Brett Shogren, who served as policy director to one-time House Majority Leader Tom DeLay (R-Texas), has been named a senior vice president at the Washington Group.
At the firm, Shogren will focus on House leadership and policy issues for the firm’s clients. On Capitol Hill, he advised DeLay on such issues as Trade Promotion Authority and the Medicare prescription drug law, among others. He also focused on foreign affairs and national security. Legal woes and scandals forced DeLay to quit the leadership and ultimately his seat in Congress.
Shogren, 32, said he plans to work on a range of issues from health care and telecommunications to trade issues. He will be under a one-year lobbying ban during which he cannot contact House leadership offices on behalf of clients.
Shogren spent 10 years on Capitol Hill, including seven with DeLay’s operation. “I’m excited to see something new,” he said.
Vietnam Vets Center. Sen. Craig Thomas (R-Wyo.) said Tuesday that no action was expected on a Senate bill that would effectively eliminate the federal public review of the site selection and design process for the proposed Vietnam Veterans Memorial visitor center.
“Frankly, unless there’s a really compelling reason why, I’d like to follow the process rather than have the Congress move in and shut off the process in place,” Thomas said after a Senate Energy and Natural Resources subcommittee on national parks hearing on the legislation.
The Senate measure is similar to a bill, overwhelmingly approved by the House in March, that designates a swath of Northwest land bordered by Henry Bacon Drive, 23rd Street, Constitution Avenue and the Lincoln Memorial as the home of the to-be-constructed, underground Vietnam Veterans Memorial visitor center.
Earlier, the National Capital Planning Commission — one of two federal review agencies responsible under the Commemorative Works Act for site and design approval for new memorials and museums on District land administered by the National Park Service and General Services Administration — had requested an environmental document analyzing some of the sites under consideration for the center.

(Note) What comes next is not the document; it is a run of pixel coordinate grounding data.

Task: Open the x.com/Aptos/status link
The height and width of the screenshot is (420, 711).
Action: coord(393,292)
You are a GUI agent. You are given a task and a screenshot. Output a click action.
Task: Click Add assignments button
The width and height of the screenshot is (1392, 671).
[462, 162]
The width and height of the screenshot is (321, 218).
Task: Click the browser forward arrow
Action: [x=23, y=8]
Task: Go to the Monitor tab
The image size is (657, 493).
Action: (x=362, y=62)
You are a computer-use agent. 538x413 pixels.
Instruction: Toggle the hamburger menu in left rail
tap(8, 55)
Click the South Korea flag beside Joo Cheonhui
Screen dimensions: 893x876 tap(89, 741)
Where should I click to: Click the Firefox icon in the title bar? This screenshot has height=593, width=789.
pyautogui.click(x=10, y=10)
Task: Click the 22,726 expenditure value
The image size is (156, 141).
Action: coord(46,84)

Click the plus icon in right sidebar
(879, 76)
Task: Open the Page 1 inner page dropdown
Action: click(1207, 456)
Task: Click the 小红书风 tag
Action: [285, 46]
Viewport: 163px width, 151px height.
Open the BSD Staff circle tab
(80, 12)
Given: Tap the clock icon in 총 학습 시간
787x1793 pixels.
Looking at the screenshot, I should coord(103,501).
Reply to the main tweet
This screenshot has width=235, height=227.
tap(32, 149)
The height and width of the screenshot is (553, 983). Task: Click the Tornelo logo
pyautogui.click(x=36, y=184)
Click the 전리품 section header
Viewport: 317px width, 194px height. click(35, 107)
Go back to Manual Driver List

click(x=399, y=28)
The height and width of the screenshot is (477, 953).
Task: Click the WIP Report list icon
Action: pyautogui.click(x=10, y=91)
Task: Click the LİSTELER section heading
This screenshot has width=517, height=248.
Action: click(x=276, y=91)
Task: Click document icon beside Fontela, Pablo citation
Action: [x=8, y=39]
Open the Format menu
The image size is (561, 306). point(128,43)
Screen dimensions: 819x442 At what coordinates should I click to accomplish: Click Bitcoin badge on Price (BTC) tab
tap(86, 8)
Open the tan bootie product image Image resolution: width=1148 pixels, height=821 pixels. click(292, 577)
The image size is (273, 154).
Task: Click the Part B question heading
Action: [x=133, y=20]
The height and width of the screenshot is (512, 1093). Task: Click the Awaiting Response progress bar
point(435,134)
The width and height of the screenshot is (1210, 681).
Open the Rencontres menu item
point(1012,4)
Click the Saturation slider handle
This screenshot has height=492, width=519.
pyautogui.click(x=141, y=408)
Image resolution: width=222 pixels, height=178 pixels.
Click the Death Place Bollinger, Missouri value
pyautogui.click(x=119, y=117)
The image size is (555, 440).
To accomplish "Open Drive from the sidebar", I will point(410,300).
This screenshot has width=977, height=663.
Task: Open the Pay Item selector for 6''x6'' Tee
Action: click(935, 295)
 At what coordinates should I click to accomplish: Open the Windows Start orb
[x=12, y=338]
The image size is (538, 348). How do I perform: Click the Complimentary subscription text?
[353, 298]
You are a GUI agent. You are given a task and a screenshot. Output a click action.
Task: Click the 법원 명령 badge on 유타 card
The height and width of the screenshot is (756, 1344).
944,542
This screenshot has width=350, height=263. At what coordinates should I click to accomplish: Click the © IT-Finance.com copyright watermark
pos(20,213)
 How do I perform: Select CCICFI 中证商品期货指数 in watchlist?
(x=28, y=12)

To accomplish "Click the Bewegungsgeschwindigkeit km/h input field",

Some House Resources Committee members, most notably the panel’s chairman, Rep. Richard Pombo (R-Calif.), who introduced the House bill, have blamed the NCPC’s bureaucratic red tape for the delay in approval of the site for the center, first authorized by Congress in late 2003.
At the Tuesday hearing, NCPC Executive Director Patricia Gallagher said she expected the center submission to be considered at the NCPC’s August meeting. Meanwhile, a NPS official indicated that the required environmental analysis would be completed by the end of this month. Thomas, who chairs the panel, later said the Senate bill could still move if the NCPC did not proceed as promised.